Elevated CRP can foil diet's ability to lower cholesterol


If you have high levels of C-reactive protein (CRP), a marker in blood for inflammation that is strongly associated with heart disease, trying to lower your LDL-cholesterol through modest diet changes alone may not work.

Kirsten Hilpert, doctoral candidate in the nutrition option of Penn State's Integrative Biosciences program, conducted a small study of the Step 1 diet's effect on men and women with moderately elevated cholesterol. She found that those who also had elevated CRP levels couldn't lower their LDL-cholesterol numbers with the Step 1 cholesterol-lowering diet, even when soy protein, a food with an approved FDA heart health claim, was added to the diet.

The National Cholesterol Education Program Step 1 diet, the first level of treatment for high cholesterol, is a low fat diet that restricts total fat to 30 percent of calories with saturated fat less than 10 percent.

Hilpert notes, "Although there are specific dietary factors, like soy, that have been shown to lower blood cholesterol, not all people experience this benefit. Our study suggests that if your CRP is elevated, you may not be able to reap the full benefit of the Step 1 Diet with or without soy."

The study is detailed in a paper, Lipid Response to a Low-Fat Diet with or without Soy Is Modified by C-Reactive Protein Status in Moderately Hypercholesterolemic Adults, published in a recent issue of the Journal of Nutrition. Hilpert's co-authors are Dr. Penny Kris-Etherton, distinguished professor of nutrition, and Dr. Sheila West, assistant professor of biobehavioral health.

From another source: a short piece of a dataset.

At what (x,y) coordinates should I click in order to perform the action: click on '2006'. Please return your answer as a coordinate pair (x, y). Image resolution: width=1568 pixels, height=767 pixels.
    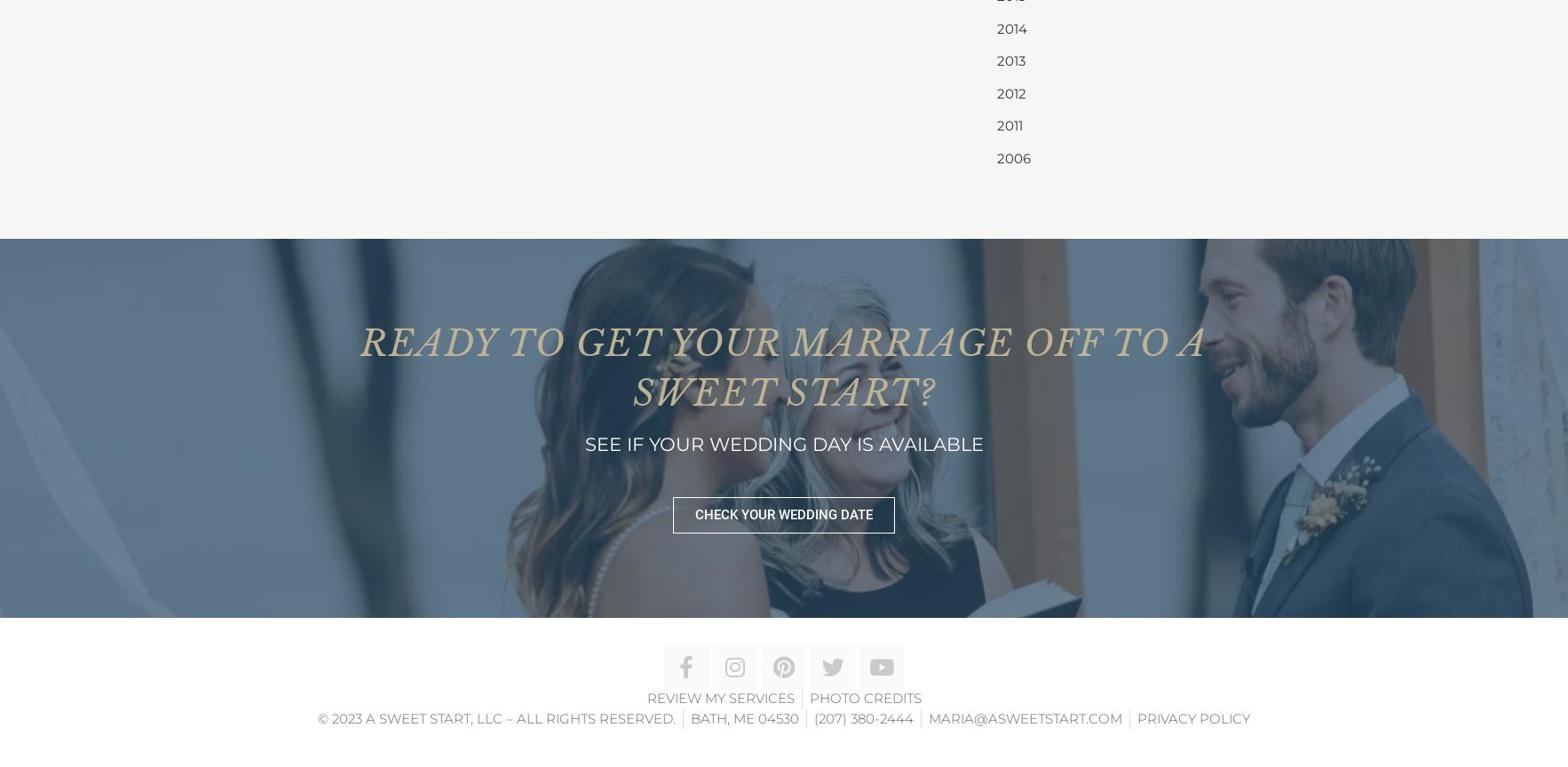
    Looking at the image, I should click on (1012, 156).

Hilpert points out that in recent studies other researchers noticed that only individuals with low CRP levels experienced significant reductions in total cholesterol when consuming the DASH diet, a low-fat, low sodium diet shown to reduce high blood pressure.

The Penn State researchers decided to see if CRP status had the same effect when subjects consumed a cholesterol-lowering diet. Their study is among the first to test whether or not CRP status can predict a person's lipid response to a cholesterol-lowering diet including soy.

They recruited 32 older, overweight people with moderately elevated cholesterol. The participants included 14 men and 18 women, six of whom were receiving hormone replacement therapy. Their LDL cholesterol was in the 124 to 211 mg/dl range.

For three weeks, each participant ate only foods on the National Cholesterol Education Program Step 1 diet prepared in the research kitchen. For the next six weeks, they were fed the Step 1 diet plus 25 grams of soy protein or milk protein, after which their blood samples were drawn. The participants then took a two-week break and ate their usual diet before returning to eating only foods from the research kitchen.

In the final 6 weeks of the study, the participants again ate the Step 1 diet with either soy or milk protein added. Those that had had soy protein in the earlier 6-week phase received milk protein and vice versa, after which their blood samples were drawn again.

Analysis of the participants' blood samples showed that the Step 1 diet only lowered LDL-cholesterol in people with low CRP levels. LDL-cholesterol levels in those who had elevated CRP were, in fact, increased even further as the result of the diet. Adding soy or milk protein to the Step 1 diet did not affect either cholesterol or CRP levels.

Hilpert says, "These results suggest that habitual consumption of a Step 1 diet may beneficially affect individuals with CRP levels less than 3.5 mg/L, the median level of the study, and may have deleterious effects in patients with elevated levels. "

She adds, "If these results are confirmed in other studies, the next question is whether lowering CRP will improve diet response."